--- STORED DATA Enclosed Below ---
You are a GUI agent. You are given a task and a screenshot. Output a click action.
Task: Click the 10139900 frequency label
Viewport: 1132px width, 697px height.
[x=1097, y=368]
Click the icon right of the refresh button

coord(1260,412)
--- End of Enclosed STORED DATA ---
§ **TASK DETAILS**: Would you please transcribe the records above in full and exactly?

§ **WRITTEN SOLUTION**:
You are a GUI agent. You are given a task and a screenshot. Output a click action.
Task: Click the 10139900 frequency label
Viewport: 1132px width, 697px height.
[x=1097, y=368]
Click the icon right of the refresh button

coord(1260,412)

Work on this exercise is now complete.